(Entries for locating words and elements)
--- --- ---
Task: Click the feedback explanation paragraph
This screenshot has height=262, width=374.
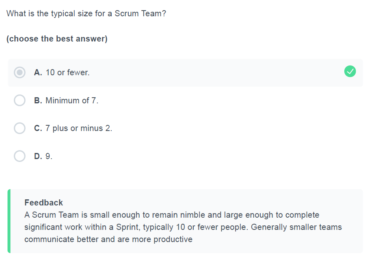Action: [x=183, y=227]
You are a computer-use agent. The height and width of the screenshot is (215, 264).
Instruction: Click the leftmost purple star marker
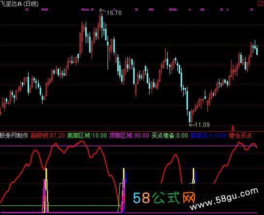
--- --- ---
Reproduce every line of the records, requests included, adding -126 to each coordinate value in the answers. Leave the pictures out.

Task: Click the feedback explanation paragraph
This screenshot has height=262, width=374.
Action: [x=57, y=101]
You are a computer-use agent. The height and width of the screenshot is (215, 264).
Instruction: Click the leftmost purple star marker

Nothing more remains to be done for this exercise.